BEIRUT, Lebanon — A day before Lebanon prepared to mark the second anniversary of the assassination of its former prime minister, Rafik Hariri, three people were killed and about 23 others wounded when two minibuses were bombed as they ferried passengers to work, to shopping and to Bible study classes.
In a country so fragile and on edge because of its internal political struggles, the bombers managed to heighten tensions, but not by attacking government ministers or the politically outspoken. Instead the targets were passengers who paid the equivalent of about 80 cents to pile into a minibus for the half-hour ride to Beirut.
It was the first such attack — directed at ordinary civilians, not public figures — since the end of Lebanon's 15-year civil war in 1990. It caught people like Nidal Ashkar, 45, who was on her way to Bible study. She lost a leg. And Leila Gemayel, 39, who was going shopping with a friend. The friend was killed, and Gemayel suffered serious burns on both legs.
The names may be meaningful only to friends and relatives who crowded into the halls and waiting areas of the tiny Serhal Hospital along a beautiful mountain road just north of Beirut. But that — apparently — was the point.
"The message is clear," said Jihad Nasr, at the hospital bedside of Gemayel, his sister-in-law. "There was no politics between these people. These are normal people. Employees. They don't even have cars."
The message, the victims and their visitors said, was to spread fear beyond the rich and powerful into everyday homes. It worked. "How am I ever going to ride a bus again?" said Rata Kuosoumati, 48, a maid who was in the first bus when the bomb went off but was not badly hurt.
Officials said bombs had been planted inside the buses, which are more like oversized minivans, as they made their morning runs. Every 10 minutes in the early morning, these privately owned buses take people between the Metn district, a primarily Christian area in the mountains, and Beirut.
In the hospital, friends and relatives said they took the attack as an act of intimidation, aimed at making people afraid to attend the Hariri memorial planned for Wednesday.
In Lebanon public memorials are never just about grieving; they are also political statements, so the anniversary was to be a chance for the pro-government forces — locked in a political battle with the Iranian- and Syrian-backed opposition, led by Hezbollah — to rally their allies.
And then came the randomness of the attack.
"It means, 'Don't come to the demonstration tomorrow,"' said Timur Guksel, former spokesman for the U.N. forces in Lebanon. "It has no meaning except to tell people, 'Don't come tomorrow."'
Leaders of the governing coalition said that despite the attack, they planned to go forward with the memorial for Hariri.
The first minibus carried about 24 passengers, mostly women, according to witnesses. As it rounded a turn, passing a vista of snowcapped mountains and hillside villages, a bomb in the back blew up. With blood, body parts, smoke and screams filling the road, a second bus slowed and then stopped.
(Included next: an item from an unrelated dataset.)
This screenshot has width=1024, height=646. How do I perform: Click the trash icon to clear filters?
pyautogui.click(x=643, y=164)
Some of the passengers got out to see the mess, and as the driver opened his door, that bus blew up too.
The first bus was a twisted wreck. The second nearly disintegrated, its roof, doors, walls and windows gone. A heavy rainfall tamped down the smoke and quickly washed the road clean of blood.
"Why are we dying in Lebanon?" said Tania Hayek, 43, who was a few feet away in a cliffside cafe called Chez George when the first bomb went off. "We want to live. We are normal people. We just want to live."
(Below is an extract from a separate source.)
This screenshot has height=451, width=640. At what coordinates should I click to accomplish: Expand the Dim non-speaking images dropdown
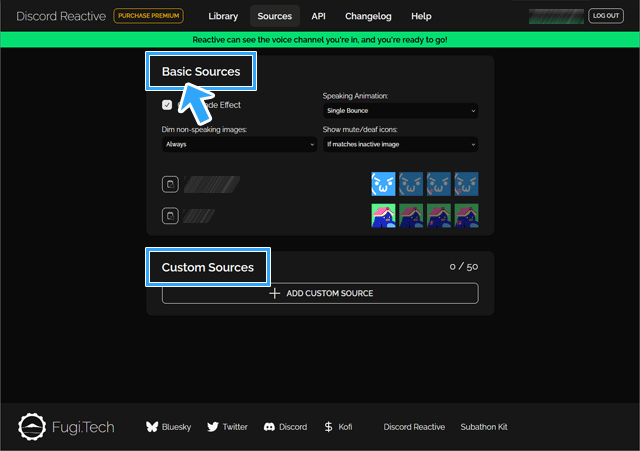239,144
Politics — local and global — have been making that increasingly difficult for the Lebanese. Locally there is a battle for power, fueled by foreign sponsors. On one side is the Shiite group Hezbollah and its alliance with Syria and Iran. The government and the March 14 coalition are on the other side with the United States, Sunni Arab leaders and Europe.
At least six attacks have occurred since Hariri died, killing or maiming officials or prominent journalists. But the attack on Tuesday came as Lebanon confronts its worst political crisis since the end of the civil war.
Hezbollah and its allies want the ability to veto all government actions and want the government to back off supporting the international tribunal being set up by the United Nations to hear evidence in Hariri's assassination. The government has refused both demands. The investigation has implicated top Syrian officials.
That is a rough outline of what politicians have been fighting over since the Hezbollah alliance began an open-ended protest in the center of Beirut in December.
Until Tuesday, that was not really part of Dr. Michel Saliba's world, he said. Then his wife woke him to tell him the news. His brother, Shady, 25, was the driver of the second bus. Michel Saliba, 40, bought the bus for his brother so he could support his wife and year-old son.
Saliba said he rushed to the hospital as other passengers arrived. "Butchered" was how he described them.
"I saw a woman who lost both legs, someone with no hands," he said. Then he went into surgery to repair his own brother's damaged skull. Later he sat outside his brother's room for hours as investigators tried to get the brother to remember details of who might have planted the bomb in the bus.
But he did not remember much.
"Welcome to the new Iraq," said Saliba. "I thought they would only bomb ministers and political people. We are not even part of a party. And still we are the target of this."